How do we estimate \(\beta\)?

Consider the simple case where \(y = \beta_0 + \beta_1x + \epsilon\).

\[\begin{aligned} \hat{\beta}_0 &= \bar{y} - \hat{\beta}_1\bar{x} \\ \hat{\beta}_1 &= \frac{\sum_{i=1}^n(x_i-\bar{x})(y_i-\bar{y})}{\sum_{i=1}^n(x_i-\bar{x})^2} \\ &= \frac{s_{xy}}{s_x^2} \\ &= r_{xy}\frac{s_y}{s_x} \end{aligned}\]

Notice how the sample correlation, covariance, variances, and coefficients are all related.

x <- c(0.25,1,1.75)
y <- c(13, 18, 19)
plot(x, y, pch=20, cex=4, xlim=c(0, 2), ylim=c(10, 20))

x <- c(0.25,1,1.75)
y <- c(13, 18, 19)
plot(x, y, pch=20, cex=4, xlim=c(0, 2), ylim=c(10, 20))
abline(12, 4, col="blue", lwd=2)
abline(14, 4, col="red", lwd=2)
abline(lm(y~x), lwd=2)

Error

\[e_i = y_i - f(x_i)\] Our goal is to minimize overall error.

Why can’t we jump right in with minimizing this quantity?

Goal: Minimize Error

One possibility: absolute error \(|y_i - f(x_i)|\)

Another possibility: squared error \((y_i - f(x_i))^2\)

Squared error is used far more often than absolute error.

Why do you think that is?

Least Squares: Minimizing Error

This process minimizes the overall squared distance between the regression line and each \(y\) value.

  • That is, we minimize the vertical distance between each point and the line.

Least Squares

Let \(f(x_i) = \beta_0 + \beta_1x_i\).

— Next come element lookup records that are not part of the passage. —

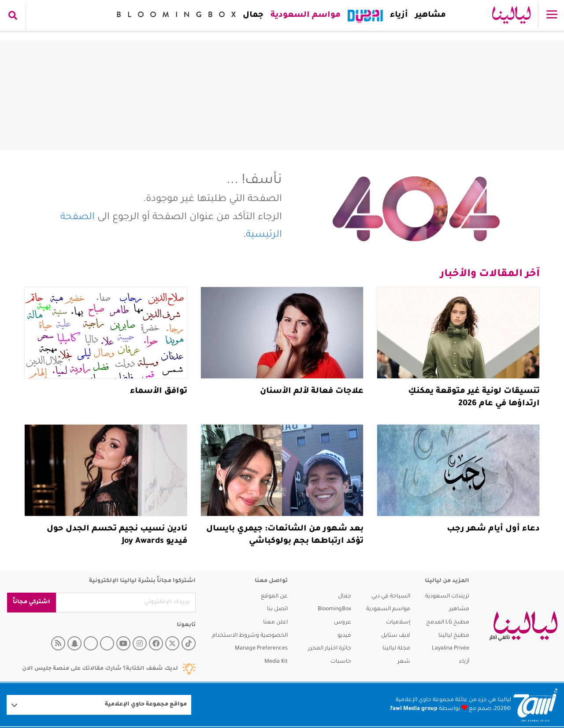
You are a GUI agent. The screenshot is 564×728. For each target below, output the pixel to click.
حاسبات (341, 662)
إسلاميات (398, 623)
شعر (404, 662)
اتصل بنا (277, 609)
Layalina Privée (450, 649)
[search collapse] (13, 16)
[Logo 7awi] (535, 705)
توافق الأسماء (159, 392)
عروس (342, 623)
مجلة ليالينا (396, 649)
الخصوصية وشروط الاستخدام (250, 636)
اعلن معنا (275, 623)
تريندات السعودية (447, 597)
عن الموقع (274, 597)
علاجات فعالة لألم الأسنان (312, 392)
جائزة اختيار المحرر (330, 649)
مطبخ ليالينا (454, 636)
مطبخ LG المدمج (448, 623)
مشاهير (429, 15)
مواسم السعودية (304, 15)
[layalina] (523, 626)
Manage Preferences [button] (261, 649)
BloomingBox (334, 609)
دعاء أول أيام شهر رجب (493, 529)
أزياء (397, 15)
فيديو (344, 636)
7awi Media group (414, 709)
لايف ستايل (396, 636)
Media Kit (276, 662)
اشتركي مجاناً (31, 602)
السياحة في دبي (391, 597)
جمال (251, 15)
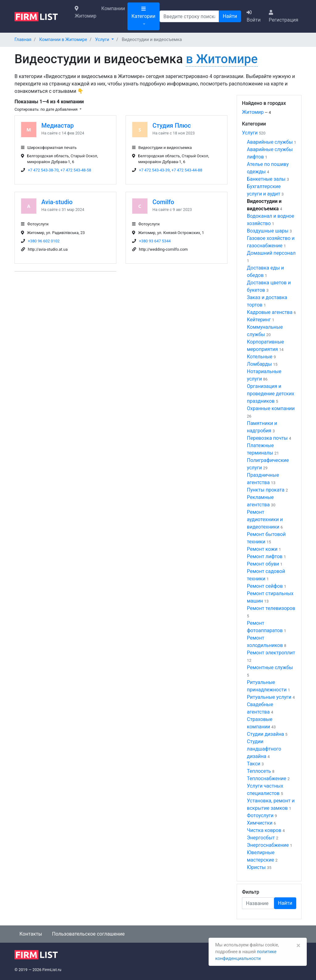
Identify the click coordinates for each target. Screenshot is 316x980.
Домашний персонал (271, 253)
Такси (254, 764)
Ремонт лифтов (265, 556)
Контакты (30, 934)
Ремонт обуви (263, 564)
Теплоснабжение (266, 778)
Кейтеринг (259, 320)
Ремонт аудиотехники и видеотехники (265, 519)
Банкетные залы (266, 179)
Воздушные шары (268, 231)
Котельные (260, 356)
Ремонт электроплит (271, 652)
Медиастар (57, 126)
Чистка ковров (264, 830)
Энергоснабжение (268, 845)
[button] (104, 40)
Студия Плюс (172, 126)
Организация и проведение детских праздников (270, 394)
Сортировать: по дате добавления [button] (46, 109)
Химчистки (260, 823)
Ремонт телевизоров (271, 608)
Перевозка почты (267, 438)
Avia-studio (57, 202)
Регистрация (284, 16)
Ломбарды (259, 364)
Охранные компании (271, 408)
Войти (254, 16)
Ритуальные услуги (269, 697)
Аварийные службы (270, 142)
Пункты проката (265, 490)
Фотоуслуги (260, 815)
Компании (113, 8)
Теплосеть (259, 771)
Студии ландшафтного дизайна (264, 749)
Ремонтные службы (270, 667)
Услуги (250, 133)
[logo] (41, 16)
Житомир (85, 12)
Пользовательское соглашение (88, 934)
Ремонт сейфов (265, 586)
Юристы (256, 867)
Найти (230, 16)
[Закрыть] (298, 945)
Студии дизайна (265, 734)
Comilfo (163, 202)
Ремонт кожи (262, 549)
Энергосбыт (261, 838)
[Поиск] (189, 16)
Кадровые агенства (270, 312)
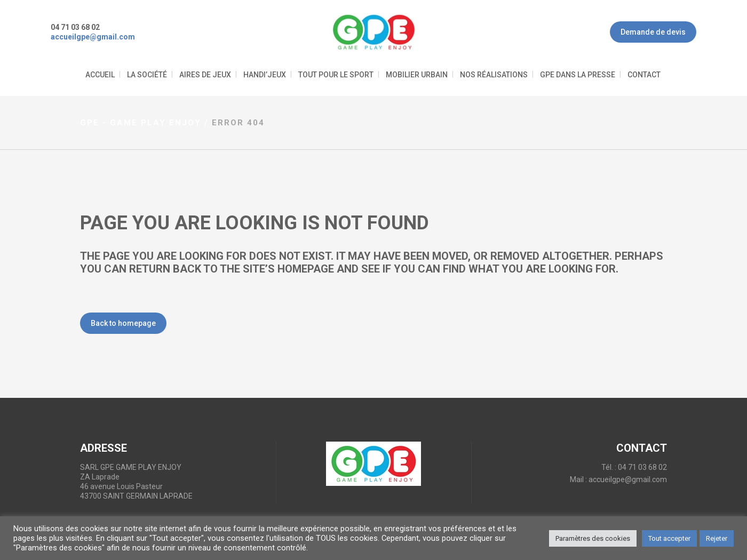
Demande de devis (653, 32)
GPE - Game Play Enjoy (140, 123)
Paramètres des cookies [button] (593, 538)
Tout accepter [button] (669, 538)
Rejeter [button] (717, 538)
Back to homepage (123, 323)
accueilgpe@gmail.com (627, 479)
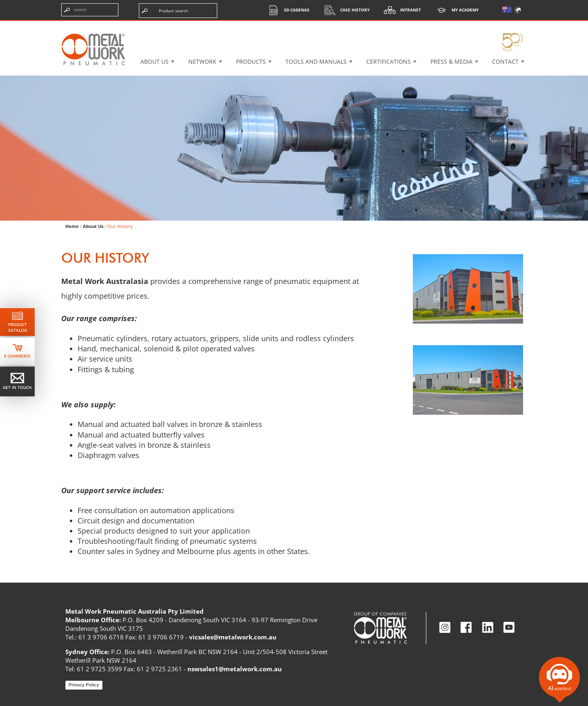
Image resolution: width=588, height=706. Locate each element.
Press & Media (451, 61)
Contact (505, 61)
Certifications (388, 61)
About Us (93, 226)
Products (251, 61)
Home (72, 226)
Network (202, 61)
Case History (345, 10)
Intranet (400, 10)
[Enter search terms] (90, 10)
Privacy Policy (84, 685)
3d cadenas (286, 10)
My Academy (455, 10)
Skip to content (33, 14)
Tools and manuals (316, 61)
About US (154, 61)
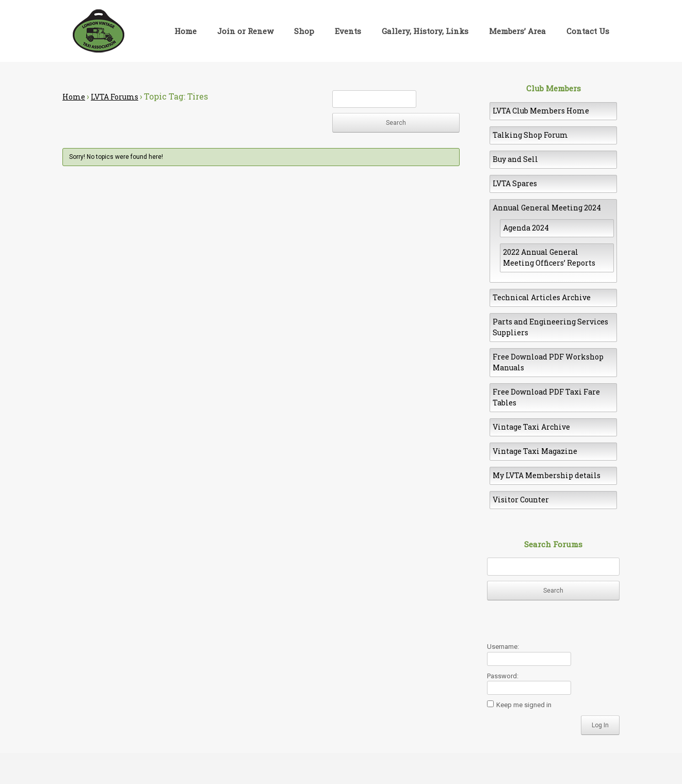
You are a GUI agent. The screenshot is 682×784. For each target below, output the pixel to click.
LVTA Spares (515, 183)
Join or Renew (245, 31)
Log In (600, 725)
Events (348, 31)
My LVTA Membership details (546, 475)
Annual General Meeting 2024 (547, 207)
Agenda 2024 (526, 227)
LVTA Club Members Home (541, 110)
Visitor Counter (521, 499)
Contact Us (588, 31)
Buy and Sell (515, 159)
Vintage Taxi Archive (531, 427)
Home (185, 31)
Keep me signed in (524, 705)
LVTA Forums (115, 96)
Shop (304, 31)
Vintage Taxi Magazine (535, 451)
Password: (502, 676)
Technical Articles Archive (542, 297)
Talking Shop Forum (530, 135)
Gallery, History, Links (425, 31)
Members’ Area (517, 31)
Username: (503, 646)
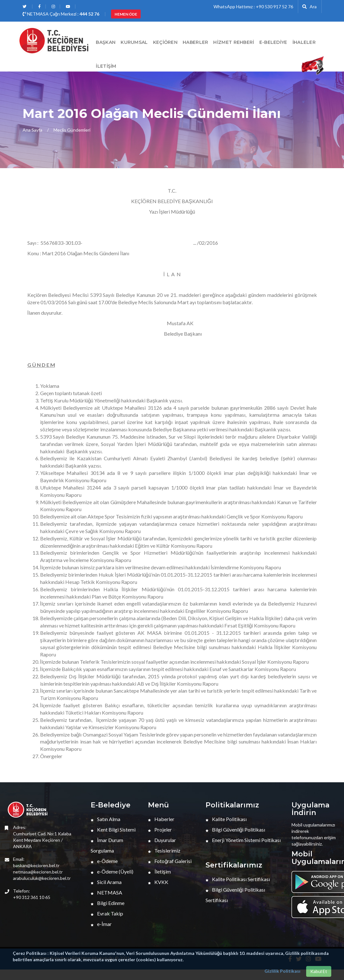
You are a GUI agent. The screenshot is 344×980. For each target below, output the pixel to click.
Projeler (160, 829)
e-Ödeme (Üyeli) (112, 872)
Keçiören (165, 42)
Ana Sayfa (32, 130)
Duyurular (162, 840)
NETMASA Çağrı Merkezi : (61, 14)
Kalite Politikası (226, 819)
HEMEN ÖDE (126, 14)
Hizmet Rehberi (234, 42)
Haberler (161, 819)
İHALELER (304, 42)
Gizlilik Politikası (282, 971)
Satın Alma (106, 819)
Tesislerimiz (164, 850)
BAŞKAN (106, 42)
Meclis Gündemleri (72, 130)
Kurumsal (134, 42)
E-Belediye (273, 42)
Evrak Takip (107, 913)
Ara (309, 6)
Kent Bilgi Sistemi (113, 829)
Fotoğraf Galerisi (170, 861)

Minimize \[\sum_{i=1}^n (y_i - f(x_i))^2\] to find estimates for \(\beta_0\) and \(\beta_1\).

Least Squares

Note: least squares is a convex optimization problem.

  • That is, every local minimum is a global minimum.
    • (We don’t need to do any kind of second derivative check.)

The general case

More generally, we can do this with matrices! \[\sum\epsilon_i^2 = \epsilon^T\epsilon = (y-X\beta)^T(y-X\beta)\]

Differentiating with respect to \(\beta\) and setting to 0, we find that \(\hat{\beta}\) satisfies

\[X^TX\hat{\beta} = X^ty\]

…and if \(X^TX\) is invertible,

\[\begin{aligned} \hat{\beta} &= (X^TX)^{-1}X^Ty \\ X\hat{\beta}_1 &= X(X^TX)^{-1}X^Ty \\ \hat{y} &= Hy \\ \end{aligned}\]

where \(H\) is called the hat-matrix.